I don't know her ID number. All I know is that she's at the Maricopa County Animal Care and Control East side facility in kennel 199. 
She's not on the kill list, but this is a HIGH kill shelter.

Call 602-506-6297/6298 ASAP to foster/adopt. 










She's in a clip at around 2:50 in this video.


----------



## KZoppa (Aug 14, 2010)

best wishes for the beauty. as well as the other dogs of course.


----------



## gagsd (Apr 24, 2003)

bumping the beauty up.


----------



## gsdraven (Jul 8, 2009)

Petfinder Adoptable Dog | German Shepherd Dog | Mesa, AZ | A3071442


----------



## Stevenzachsmom (Mar 3, 2008)

She is precious. I hope she finds a wonderful home.


----------



## Konotashi (Jan 11, 2010)

Took some more pics of her today. The ID is in the link, but just in case - 

ID: A3071442
She's listed to be about 2 years old. 

Whenever I came up to her kennel, she ran right up and waited for me to (try) and pet her.


----------



## MaggieRoseLee (Aug 17, 2001)

She looks really young...


----------



## Konotashi (Jan 11, 2010)

I was thinking the same thing. She doesn't look filled out at all, and she looks like she needs to grow into her ears still. 
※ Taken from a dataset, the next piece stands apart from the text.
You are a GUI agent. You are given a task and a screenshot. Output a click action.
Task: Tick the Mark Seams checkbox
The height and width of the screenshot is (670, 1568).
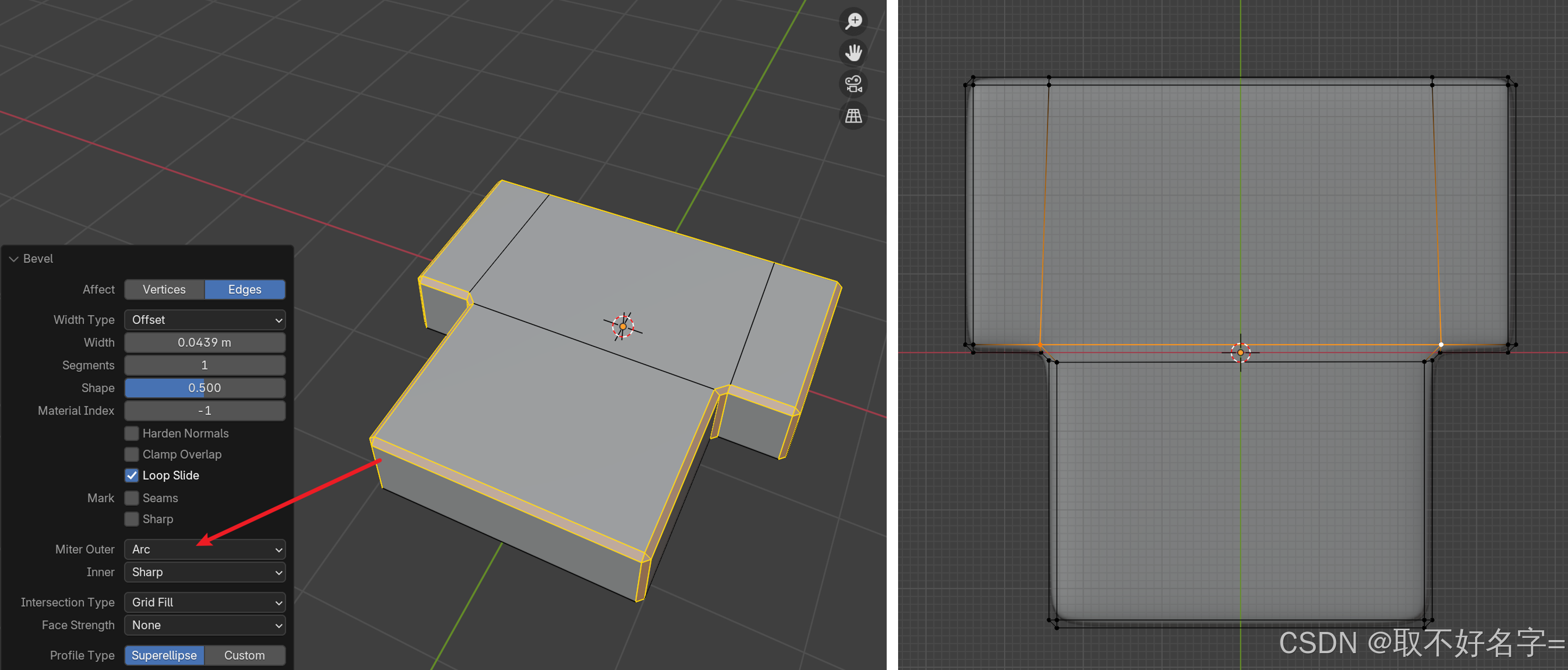[x=131, y=498]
I e-mailed a rescue and they're interested, so hopefully she and the other girl I posted get pulled.


----------



## Anja1Blue (Feb 27, 2008)

Konotashi said:


> I was thinking the same thing. She doesn't look filled out at all, and she looks like she needs to grow into her ears still.
> 
> I e-mailed a rescue and they're interested, so hopefully she and the other girl I posted get pulled.


Fingers and paws crossed for the sweet girls with the gentle eyes......:wub:
____________________________________________
Susan

Anja SchH3 GSD
Conor GSD
Blue BH WH T1 GSD - waiting at the Bridge :angel:


----------



## Konotashi (Jan 11, 2010)

She made it to the e-list for a URI, but was pulled by the rescue I e-mailed.


----------



## 1stGSDRosie (Oct 31, 2011)

Hi Konotashi-

I called today in hopes of adopting her, however they would not relinquish the Rescue Organization that took her. 

Can you please tell me who I can contact?

Thank you in advance for your time.


Alex


----------



## krystyne73 (Oct 13, 2010)

what a cutie!


----------